[PROVIDED ENTRIES]
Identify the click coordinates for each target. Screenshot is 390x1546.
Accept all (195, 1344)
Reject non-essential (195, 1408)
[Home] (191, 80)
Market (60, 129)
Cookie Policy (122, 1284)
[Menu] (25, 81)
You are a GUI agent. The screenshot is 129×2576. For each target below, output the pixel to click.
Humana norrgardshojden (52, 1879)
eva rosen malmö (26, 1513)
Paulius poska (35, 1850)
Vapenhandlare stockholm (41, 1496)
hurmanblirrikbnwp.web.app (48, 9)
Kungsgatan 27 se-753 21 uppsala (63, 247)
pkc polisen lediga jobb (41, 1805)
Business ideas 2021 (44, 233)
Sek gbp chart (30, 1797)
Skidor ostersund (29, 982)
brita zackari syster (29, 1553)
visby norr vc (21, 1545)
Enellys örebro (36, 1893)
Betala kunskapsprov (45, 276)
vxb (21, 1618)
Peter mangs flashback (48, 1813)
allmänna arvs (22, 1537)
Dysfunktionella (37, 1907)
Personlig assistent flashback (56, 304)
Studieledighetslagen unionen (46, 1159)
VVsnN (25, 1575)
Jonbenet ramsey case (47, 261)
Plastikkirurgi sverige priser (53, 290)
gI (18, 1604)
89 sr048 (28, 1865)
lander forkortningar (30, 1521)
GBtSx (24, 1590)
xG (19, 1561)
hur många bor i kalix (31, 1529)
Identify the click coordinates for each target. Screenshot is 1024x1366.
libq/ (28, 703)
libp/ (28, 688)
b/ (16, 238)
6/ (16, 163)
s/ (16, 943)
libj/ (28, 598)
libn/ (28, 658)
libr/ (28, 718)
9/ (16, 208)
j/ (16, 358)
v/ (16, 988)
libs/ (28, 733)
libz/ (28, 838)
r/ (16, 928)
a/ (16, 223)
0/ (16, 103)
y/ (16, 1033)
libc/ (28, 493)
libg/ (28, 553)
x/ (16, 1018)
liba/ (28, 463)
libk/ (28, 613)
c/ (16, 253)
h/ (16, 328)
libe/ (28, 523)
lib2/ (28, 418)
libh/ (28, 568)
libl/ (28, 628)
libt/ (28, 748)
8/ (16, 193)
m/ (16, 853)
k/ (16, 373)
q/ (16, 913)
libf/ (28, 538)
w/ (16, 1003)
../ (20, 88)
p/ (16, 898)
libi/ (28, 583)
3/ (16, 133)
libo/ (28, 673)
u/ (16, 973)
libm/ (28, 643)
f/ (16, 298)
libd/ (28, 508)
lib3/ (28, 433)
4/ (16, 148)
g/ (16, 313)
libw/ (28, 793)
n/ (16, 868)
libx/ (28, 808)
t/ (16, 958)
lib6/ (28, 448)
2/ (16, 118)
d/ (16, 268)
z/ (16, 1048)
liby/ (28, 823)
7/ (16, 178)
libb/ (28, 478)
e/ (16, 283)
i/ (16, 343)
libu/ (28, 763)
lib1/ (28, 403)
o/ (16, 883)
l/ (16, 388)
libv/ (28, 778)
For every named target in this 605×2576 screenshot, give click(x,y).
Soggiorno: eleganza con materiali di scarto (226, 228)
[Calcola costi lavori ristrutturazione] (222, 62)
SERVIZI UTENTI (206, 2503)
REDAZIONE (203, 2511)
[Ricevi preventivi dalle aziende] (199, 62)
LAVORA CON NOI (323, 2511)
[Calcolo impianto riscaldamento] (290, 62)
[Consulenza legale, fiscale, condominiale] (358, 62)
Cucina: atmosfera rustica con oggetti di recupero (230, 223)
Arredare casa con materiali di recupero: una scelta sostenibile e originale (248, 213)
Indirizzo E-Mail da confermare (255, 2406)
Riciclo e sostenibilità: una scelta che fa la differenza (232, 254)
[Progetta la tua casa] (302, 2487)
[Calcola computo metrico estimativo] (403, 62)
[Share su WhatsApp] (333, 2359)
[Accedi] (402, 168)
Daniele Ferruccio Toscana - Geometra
[/PROVIDED ENTRIES]
Search the records for the string "target" and report each line that has it.

• **SOLVED PROBLEM**
Identify the click coordinates for each target. Screenshot is 390x1546.
You are a GUI agent. The screenshot is 129×2576. For each target below, output the pixel to click.
Identify the click coordinates for each target. Screenshot is 1024x1366.
For every named target in this 605×2576 screenshot, give click(x,y).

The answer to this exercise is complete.